As it can be seen in Table 3, Table 4 and Figure 2, floods have the greatest economic consequences regarding properties while extreme temperatures (draughts) have the greatest economic consequences regarding crops between the years 1950 and 2011 in the US.

Overall economic consequences

The table below shows the 5 events that have the greatest overall economic consequences.

# Get the 5 financially most severe weather events in relation to overall economic consequences.

econDamage <- economicsSummary[head(order(-cropdmgCost), nrow(economicsSummary)), 
            list(Event = eventType, Damage = round((propdmgCost+cropdmgCost)/(10^9),2))]
econDamage <- econDamage[order(-Damage),]
econDamage[6,] <- list(Event = "Other", Damage = round((sum(econDamage[6:nrow(econDamage),Damage])),2))
econDamage <- head(econDamage,6)

# Check if total economic damage is sum of property damage and crops damage
round(sum(econDamage[,Damage]),1) == round(sum(propDamage[,Damage]) + sum(cropDamage[,Damage]), 1)

[1] TRUE

# Print as a HTML table.

print(xtable(econDamage, caption = "Table 5: The 5 most severe weather events that have the greatest overall economic consequences (cost in Billions USD)"), type="html", caption.placement="top")
Table 5: The 5 most severe weather events that have the greatest overall economic consequences (cost in Billions USD)
Event Damage
1 Flash Flood 180.11
2 Hurricane 90.76
3 Tornado 57.42
4 Storm Surge/Tide 47.97
5 Hail 20.74
6 Other 80.34

The overall economic damage by weather event types is shown below in Figure 3.
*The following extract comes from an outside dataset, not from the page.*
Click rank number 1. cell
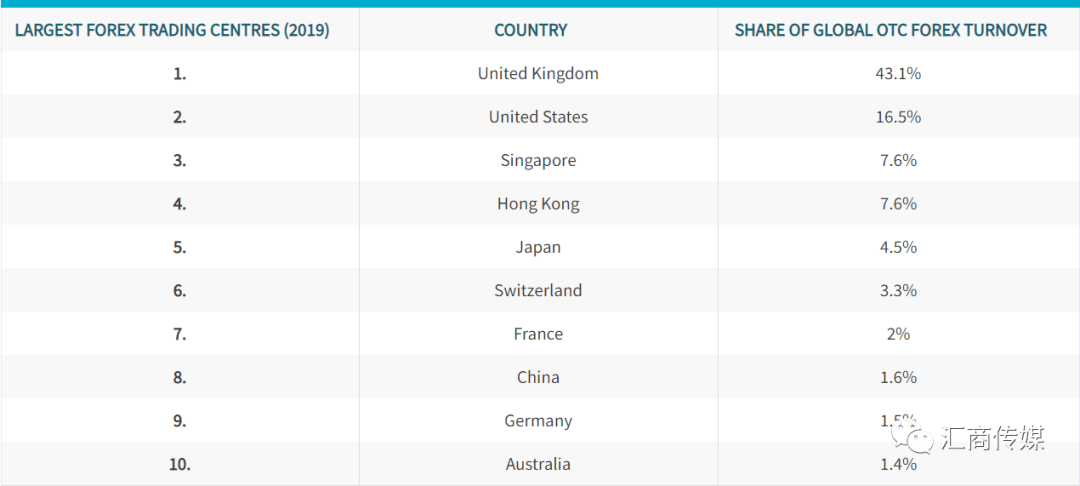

# Overall economic damage plot
pEconomic <- qplot(data=econDamage, x= reorder(Event, -Damage), y= Damage,
                 xlab = "",
                 ylab="Cost [in Billion USD]",
                 main="The 5 financially most severe weather events 
                 that have the greatest overall economic consequences")
pEconomic <- pEconomic + geom_histogram(stat="identity") + aes(fill=Event)
pEconomic <- pEconomic + theme(axis.text.x = element_text(angle = 20, hjust = 1))
print(pEconomic)

plot of chunk unnamed-chunk-32

Figure 3 This figure shows the average overall economic damage of the 5 financially most severe weather events in the US. Floods have the greatest economic consequences, followed by hurricane and tornado. All other events together have smaller economic consequences than floods and also smaller economic consequences than hurricen. Note that Other bar represents the sum of all the remaining events and is added as the sixth bar. Also note, that all numbers are cumulative for observed period.
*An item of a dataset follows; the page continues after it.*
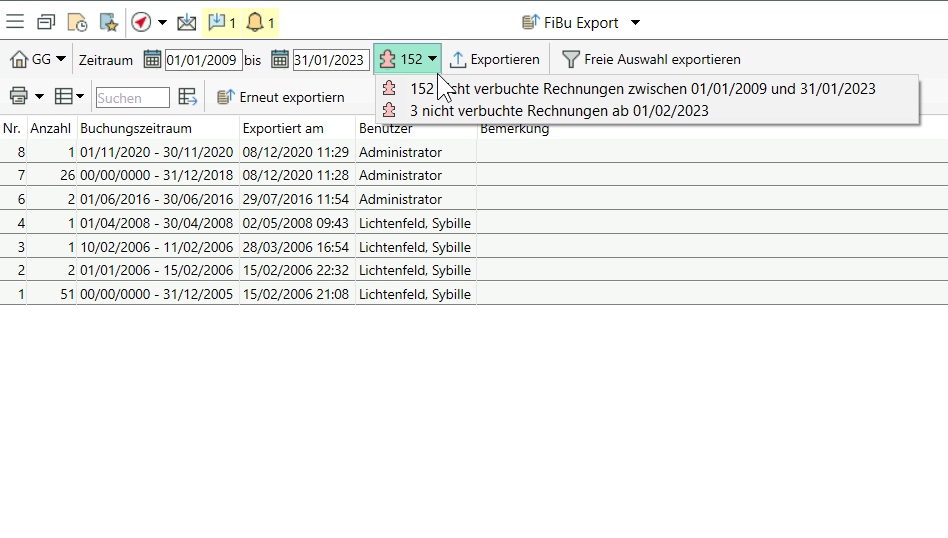948x538 pixels.
Task: Click the compass navigation icon
Action: click(x=141, y=22)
The cost of overall economic damage caused by floods is 180.11 Billions USD (that is 37.7 % of total overall economic damage).The cost of overall economic damage caused by hurricane is 90.76 Billions USD (that is 19 % of total overall economic damage). The cost of overall economic damage caused by tornado is 57.42 Billions USD (that is 12 % of total overall economic damage).
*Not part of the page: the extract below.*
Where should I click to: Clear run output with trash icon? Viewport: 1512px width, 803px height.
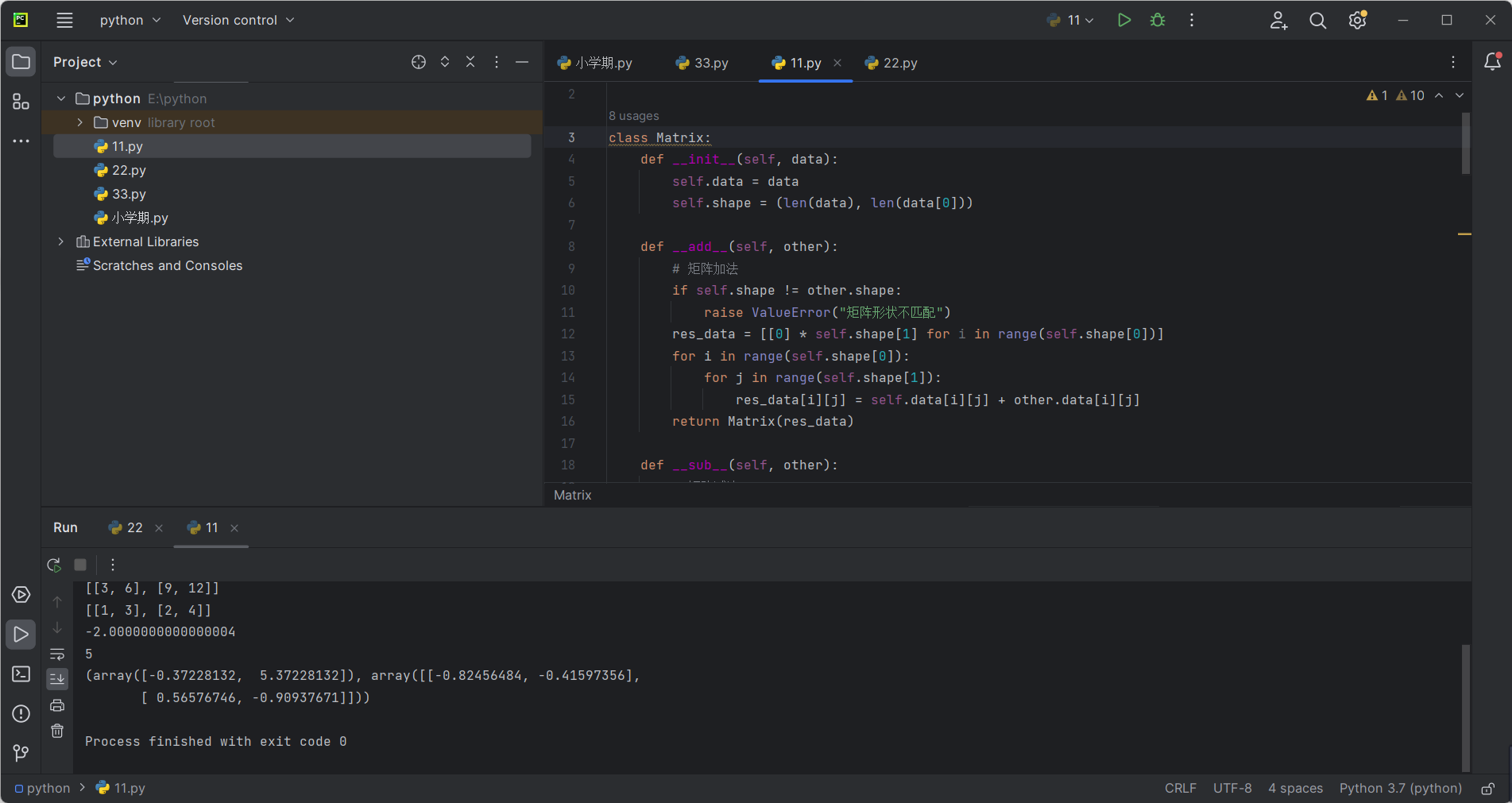[x=57, y=732]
# The cost of overall economic damage caused by floods (in Billions USD)
econDamage[1,Damage]
## [1] 180.1
# ... % of total overall economic damage
round(econDamage[1,Damage]/sum(econDamage[,Damage])*100,1)
## [1] 37.7
# The cost of overall economic damage caused by hurricane (in Billions USD)
econDamage[2,Damage]
## [1] 90.76
# ... % of total overall economic damage
round(econDamage[2,Damage]/sum(econDamage[,Damage])*100,1)
## [1] 19
# The cost of overall economic damage caused by tornado (in Billions USD)
econDamage[3,Damage]
## [1] 57.42
# ... % of total overall economic damage
round(econDamage[3,Damage]/sum(econDamage[,Damage])*100,1)
## [1] 12

As it can be seen in Table 5 and Figure 3, floods have the greatest overall economic consequences between the years 1950 and 2011 in the US, followed by hurricane and tornado.

4. Conclusion

Our analysis of the data from the U.S. National Oceanic and Atmospheric Administration’s (NOAA) Storm Databaseshows that:

  1. Tornado is the most harmful weather event in terms of both injuries and fatalities, and thus in total harm as well, between the years 1950 and 2011 in the US.

  2. Floods have the greatest overall economic consequences between the years 1950 and 2011 in the US, followed by hurricane and tornado.

  3. Floods have the greatest economic consequences regarding properties, while extreme temperatures (droughts) have the greatest economic consequences regarding crops between the years 1950 and 2011 in the US.